=== Begin Enclosure ===
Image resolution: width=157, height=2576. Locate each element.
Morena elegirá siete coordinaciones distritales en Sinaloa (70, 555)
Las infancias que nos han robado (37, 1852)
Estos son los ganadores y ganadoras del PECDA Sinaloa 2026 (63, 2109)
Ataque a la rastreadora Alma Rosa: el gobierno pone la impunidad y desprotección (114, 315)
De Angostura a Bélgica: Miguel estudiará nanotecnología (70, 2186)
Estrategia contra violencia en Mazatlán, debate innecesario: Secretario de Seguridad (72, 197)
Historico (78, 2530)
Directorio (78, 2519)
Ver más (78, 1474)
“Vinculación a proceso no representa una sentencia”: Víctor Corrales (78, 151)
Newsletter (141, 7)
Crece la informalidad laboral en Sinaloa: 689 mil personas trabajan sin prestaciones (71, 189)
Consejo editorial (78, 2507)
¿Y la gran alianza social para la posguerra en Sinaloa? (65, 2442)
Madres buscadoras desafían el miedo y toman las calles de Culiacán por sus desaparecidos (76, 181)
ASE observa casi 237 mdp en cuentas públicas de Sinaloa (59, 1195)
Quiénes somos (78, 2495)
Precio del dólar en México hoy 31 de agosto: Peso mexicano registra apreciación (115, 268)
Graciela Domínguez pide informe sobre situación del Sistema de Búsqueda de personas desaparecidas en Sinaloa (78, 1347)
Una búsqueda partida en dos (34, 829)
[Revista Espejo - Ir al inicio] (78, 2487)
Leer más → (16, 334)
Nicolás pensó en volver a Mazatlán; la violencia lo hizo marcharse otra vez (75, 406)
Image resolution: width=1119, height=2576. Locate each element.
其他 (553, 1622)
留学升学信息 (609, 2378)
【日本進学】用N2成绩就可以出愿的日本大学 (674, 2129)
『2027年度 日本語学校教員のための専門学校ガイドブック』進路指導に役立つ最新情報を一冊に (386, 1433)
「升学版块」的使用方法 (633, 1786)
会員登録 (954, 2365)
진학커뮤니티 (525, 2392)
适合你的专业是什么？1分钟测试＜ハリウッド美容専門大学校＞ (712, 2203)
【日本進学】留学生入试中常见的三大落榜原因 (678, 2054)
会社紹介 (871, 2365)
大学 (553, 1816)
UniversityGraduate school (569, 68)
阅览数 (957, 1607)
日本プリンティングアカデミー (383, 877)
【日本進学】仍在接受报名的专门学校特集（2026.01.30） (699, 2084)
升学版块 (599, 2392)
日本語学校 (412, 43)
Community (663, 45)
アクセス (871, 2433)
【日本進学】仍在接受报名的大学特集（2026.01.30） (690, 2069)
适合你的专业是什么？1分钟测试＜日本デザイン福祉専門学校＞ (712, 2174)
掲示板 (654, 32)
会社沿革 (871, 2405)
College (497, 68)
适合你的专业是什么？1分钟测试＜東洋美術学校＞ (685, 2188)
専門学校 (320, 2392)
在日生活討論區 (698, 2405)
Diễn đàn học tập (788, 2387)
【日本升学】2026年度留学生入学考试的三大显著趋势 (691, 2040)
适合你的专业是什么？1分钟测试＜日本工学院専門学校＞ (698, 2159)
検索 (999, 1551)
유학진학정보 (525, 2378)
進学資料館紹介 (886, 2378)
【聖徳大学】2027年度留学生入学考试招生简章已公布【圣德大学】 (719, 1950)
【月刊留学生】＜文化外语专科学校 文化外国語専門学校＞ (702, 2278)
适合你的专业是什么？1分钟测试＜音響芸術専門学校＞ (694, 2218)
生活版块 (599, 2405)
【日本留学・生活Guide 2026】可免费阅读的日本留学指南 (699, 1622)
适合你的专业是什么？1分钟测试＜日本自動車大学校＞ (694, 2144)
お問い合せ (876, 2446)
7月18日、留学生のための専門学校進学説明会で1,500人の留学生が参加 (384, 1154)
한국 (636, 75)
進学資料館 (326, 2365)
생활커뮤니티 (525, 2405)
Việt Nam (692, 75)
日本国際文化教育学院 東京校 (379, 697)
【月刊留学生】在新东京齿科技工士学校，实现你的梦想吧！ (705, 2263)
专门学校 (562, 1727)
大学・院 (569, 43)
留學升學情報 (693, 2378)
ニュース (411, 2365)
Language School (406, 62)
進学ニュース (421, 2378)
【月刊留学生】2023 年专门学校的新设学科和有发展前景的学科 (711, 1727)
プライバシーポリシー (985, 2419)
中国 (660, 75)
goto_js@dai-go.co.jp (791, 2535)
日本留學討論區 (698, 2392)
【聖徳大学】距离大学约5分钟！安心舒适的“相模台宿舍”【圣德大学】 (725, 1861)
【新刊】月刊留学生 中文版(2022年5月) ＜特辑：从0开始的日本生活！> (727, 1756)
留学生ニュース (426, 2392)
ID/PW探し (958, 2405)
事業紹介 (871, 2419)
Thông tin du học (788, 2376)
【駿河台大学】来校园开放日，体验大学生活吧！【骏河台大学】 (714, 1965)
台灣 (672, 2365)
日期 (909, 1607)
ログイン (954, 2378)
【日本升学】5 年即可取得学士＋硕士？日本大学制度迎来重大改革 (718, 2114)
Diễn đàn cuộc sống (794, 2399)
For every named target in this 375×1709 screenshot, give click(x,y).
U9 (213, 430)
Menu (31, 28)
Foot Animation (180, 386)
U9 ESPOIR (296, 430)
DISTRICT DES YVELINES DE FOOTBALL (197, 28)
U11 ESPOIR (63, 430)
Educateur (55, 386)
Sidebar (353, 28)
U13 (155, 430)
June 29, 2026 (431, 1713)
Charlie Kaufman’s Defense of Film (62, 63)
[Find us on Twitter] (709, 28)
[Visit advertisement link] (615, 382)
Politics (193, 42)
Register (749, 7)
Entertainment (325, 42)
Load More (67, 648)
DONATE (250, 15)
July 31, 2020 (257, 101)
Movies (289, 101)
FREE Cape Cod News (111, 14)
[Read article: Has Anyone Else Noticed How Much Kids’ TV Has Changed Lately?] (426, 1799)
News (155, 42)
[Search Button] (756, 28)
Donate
=== End Enclosure ===
## What the task requires:
Every record above must be printed again exactly as it stands.

## Task result:
Image resolution: width=157, height=2576. Locate each element.
Morena elegirá siete coordinaciones distritales en Sinaloa (70, 555)
Las infancias que nos han robado (37, 1852)
Estos son los ganadores y ganadoras del PECDA Sinaloa 2026 (63, 2109)
Ataque a la rastreadora Alma Rosa: el gobierno pone la impunidad y desprotección (114, 315)
De Angostura a Bélgica: Miguel estudiará nanotecnología (70, 2186)
Estrategia contra violencia en Mazatlán, debate innecesario: Secretario de Seguridad (72, 197)
Historico (78, 2530)
Directorio (78, 2519)
Ver más (78, 1474)
“Vinculación a proceso no representa una sentencia”: Víctor Corrales (78, 151)
Newsletter (141, 7)
Crece la informalidad laboral en Sinaloa: 689 mil personas trabajan sin prestaciones (71, 189)
Consejo editorial (78, 2507)
¿Y la gran alianza social para la posguerra en Sinaloa? (65, 2442)
Madres buscadoras desafían el miedo y toman las calles de Culiacán por sus desaparecidos (76, 181)
ASE observa casi 237 mdp en cuentas públicas de Sinaloa (59, 1195)
Quiénes somos (78, 2495)
Precio del dólar en México hoy 31 de agosto: Peso mexicano registra apreciación (115, 268)
Graciela Domínguez pide informe sobre situación del Sistema de Búsqueda de personas desaparecidas en Sinaloa (78, 1347)
Una búsqueda partida en dos (34, 829)
[Revista Espejo - Ir al inicio] (78, 2487)
Leer más → (16, 334)
Nicolás pensó en volver a Mazatlán; la violencia lo hizo marcharse otra vez (75, 406)
Image resolution: width=1119, height=2576. Locate each element.
其他 (553, 1622)
留学升学信息 (609, 2378)
【日本進学】用N2成绩就可以出愿的日本大学 (674, 2129)
『2027年度 日本語学校教員のための専門学校ガイドブック』進路指導に役立つ最新情報を一冊に (386, 1433)
「升学版块」的使用方法 (633, 1786)
会員登録 (954, 2365)
진학커뮤니티 (525, 2392)
适合你的专业是什么？1分钟测试＜ハリウッド美容専門大学校＞ (712, 2203)
【日本進学】留学生入试中常见的三大落榜原因 (678, 2054)
会社紹介 (871, 2365)
大学 (553, 1816)
UniversityGraduate school (569, 68)
阅览数 (957, 1607)
日本プリンティングアカデミー (383, 877)
【日本進学】仍在接受报名的专门学校特集（2026.01.30） (699, 2084)
升学版块 (599, 2392)
日本語学校 (412, 43)
Community (663, 45)
アクセス (871, 2433)
【日本進学】仍在接受报名的大学特集（2026.01.30） (690, 2069)
适合你的专业是什么？1分钟测试＜日本デザイン福祉専門学校＞ (712, 2174)
掲示板 (654, 32)
会社沿革 (871, 2405)
College (497, 68)
适合你的专业是什么？1分钟测试＜東洋美術学校＞ (685, 2188)
専門学校 (320, 2392)
在日生活討論區 (698, 2405)
Diễn đàn học tập (788, 2387)
【日本升学】2026年度留学生入学考试的三大显著趋势 (691, 2040)
适合你的专业是什么？1分钟测试＜日本工学院専門学校＞ (698, 2159)
検索 (999, 1551)
유학진학정보 (525, 2378)
進学資料館紹介 (886, 2378)
【聖徳大学】2027年度留学生入学考试招生简章已公布【圣德大学】 (719, 1950)
【月刊留学生】＜文化外语专科学校 文化外国語専門学校＞ (702, 2278)
适合你的专业是什么？1分钟测试＜音響芸術専門学校＞ (694, 2218)
生活版块 (599, 2405)
【日本留学・生活Guide 2026】可免费阅读的日本留学指南 (699, 1622)
适合你的专业是什么？1分钟测试＜日本自動車大学校＞ (694, 2144)
お問い合せ (876, 2446)
7月18日、留学生のための専門学校進学説明会で1,500人の留学生が参加 (384, 1154)
한국 (636, 75)
進学資料館 (326, 2365)
생활커뮤니티 (525, 2405)
Việt Nam (692, 75)
日本国際文化教育学院 東京校 (379, 697)
【月刊留学生】在新东京齿科技工士学校，实现你的梦想吧！ (705, 2263)
专门学校 (562, 1727)
大学・院 (569, 43)
留學升學情報 (693, 2378)
ニュース (411, 2365)
Language School (406, 62)
進学ニュース (421, 2378)
【月刊留学生】2023 年专门学校的新设学科和有发展前景的学科 (711, 1727)
プライバシーポリシー (985, 2419)
中国 (660, 75)
goto_js@dai-go.co.jp (791, 2535)
日本留學討論區 (698, 2392)
【聖徳大学】距离大学约5分钟！安心舒适的“相模台宿舍”【圣德大学】 (725, 1861)
【新刊】月刊留学生 中文版(2022年5月) ＜特辑：从0开始的日本生活！> (727, 1756)
留学生ニュース (426, 2392)
ID/PW探し (958, 2405)
事業紹介 (871, 2419)
Thông tin du học (788, 2376)
【駿河台大学】来校园开放日，体验大学生活吧！【骏河台大学】 (714, 1965)
台灣 (672, 2365)
日期 (909, 1607)
ログイン (954, 2378)
【日本升学】5 年即可取得学士＋硕士？日本大学制度迎来重大改革 (718, 2114)
Diễn đàn cuộc sống (794, 2399)
For every named target in this 375×1709 screenshot, give click(x,y).
U9 (213, 430)
Menu (31, 28)
Foot Animation (180, 386)
U9 ESPOIR (296, 430)
DISTRICT DES YVELINES DE FOOTBALL (197, 28)
U11 ESPOIR (63, 430)
Educateur (55, 386)
Sidebar (353, 28)
U13 (155, 430)
June 29, 2026 (431, 1713)
Charlie Kaufman’s Defense of Film (62, 63)
[Find us on Twitter] (709, 28)
[Visit advertisement link] (615, 382)
Politics (193, 42)
Register (749, 7)
Entertainment (325, 42)
Load More (67, 648)
DONATE (250, 15)
July 31, 2020 (257, 101)
Movies (289, 101)
FREE Cape Cod News (111, 14)
[Read article: Has Anyone Else Noticed How Much Kids’ TV Has Changed Lately?] (426, 1799)
News (155, 42)
[Search Button] (756, 28)
Donate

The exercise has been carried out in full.